----- DOCUMENT

Poetry is known to stimulate powerful responses in readers.  Examine your reactions to these poems.  How do they make you feel and why?  Analyse the link between the various techniques used by the poets and your personal response.  Use detailed references to the poems to support your comments.

Reactions:  #1Reader feels disturbed; unsettled, because (No more Hiroshimas) d and u poet speaks about relics of the attack that remind us people were the victims of these attacks, not just buildings or far—off governments or high-flown principles (The Day After) d and u reader does not know who is right and who is wrong—what should the Americans have done rather than cause so much suffering?  Was there another way to end the war?  Could the countries have worked something out? (Monuments of Hiroshima) u only was a ‘wooden box’ too much to ask for?  We should give the victims of the attacks some more substantial monuments, something that respects their courage or at least their individuality—makes reader think (Ghosts, Fire, Water) d and u the reader almost feels scared, frightened of the ghosts, who are reaching out their hands and blaming us, and he/she wants to run away, or find some excuse for the bombings, but cannot… reader also wants to deny that he/she ever stopped “loving others”, but cannot… These poems make the reader feel unsettled.  In “No More Hiroshimas”, the poet describes Hiroshima as “…a town like any other//Ramshackle, muddy, noisy…”.  This makes the reader feel bad, and wonder why, if Hiroshima was so ordinary, it had to be destroyed.  It makes the reader question how random the attacks that day were, and how much was planned.  The poet also speaks of relics of the attack with great vividness and descriptive language: “The bits of burnt clothing,//The stopped watches, the torn shirts.//The twisted buttons…”.   These relics are all to do with people; i.e., they are clothes or shoes or jewellery.  The poet uses this vibrant imagery to remind us people were the victims of these attacks, not just buildings or far-off governments or high-flown principles.  The reader realizes how inhumane the attack on Hiroshima was.  In “The Day After”, the reader feels uncertain because the poet has left him/her ‘sitting on the fence’, unsure of whom is right or wrong.  Edward Lowbury describes Hiroshima’s pain with such intensity one cannot help but feel for the people—yet he also tells the reader “…every scar of it’s their fault…”.

----------
----- DATASET CONTENT

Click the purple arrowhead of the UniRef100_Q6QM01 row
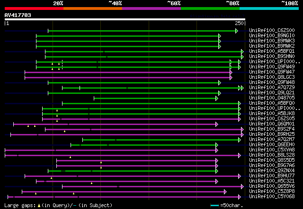303x209 pixels. coord(216,124)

----------

### LIST OF TASKS
a – Name every poem title that appears in the essay on the Hiroshima poems above.
b – Carry the essay on the Hiroshima poems forward from its last sentence.

### TASK RESULTS
a –
- "No More Hiroshimas"
- "The Day After"
- "Monuments of Hiroshima"
- "Ghosts, Fire, Water"

b –
 

#2Reader feels sad, because (No more Hiroshimas) The bomb left an ordinary, run-of-the-mill town in pieces; killed its people, destroyed its beautiful landmarks, and above all, saw that Hiroshima would, in a way, never heal (poet implies that Hiroshima has tried to get back to normal, but they have not succeeded—the people are still suffering from shock, unhappiness, only “a kind of life…” goes on) (The Day After) In the end nobody wins, whichever way people choose to go—if the Japanese give in they lose face, if they don’t more people die; this power should not be held in anyone’s hands but God’s (Monuments of Hiroshima) the victims of the attack lost in all senses—their country lost the war, their hometown lost its beautiful buildings, trees, etc, they lost their families, they lost their histories, they lost their very own lives, and on top of this, they did not even have individual monuments to their deaths—only a tower of peace, a hall of peace… (Ghosts, Fire, Water) humanity can be so stupid!—if all of us could “love one another”, there would never be war, never be racism, never be segregation, never be disagreements…there would never have been something as hurtful as an atomic bomb, and Hiroshima would be a very different place today.  It is sad that it takes something so dreadful to make us remember that old commandment.  It is sad that we still haven’t learnt.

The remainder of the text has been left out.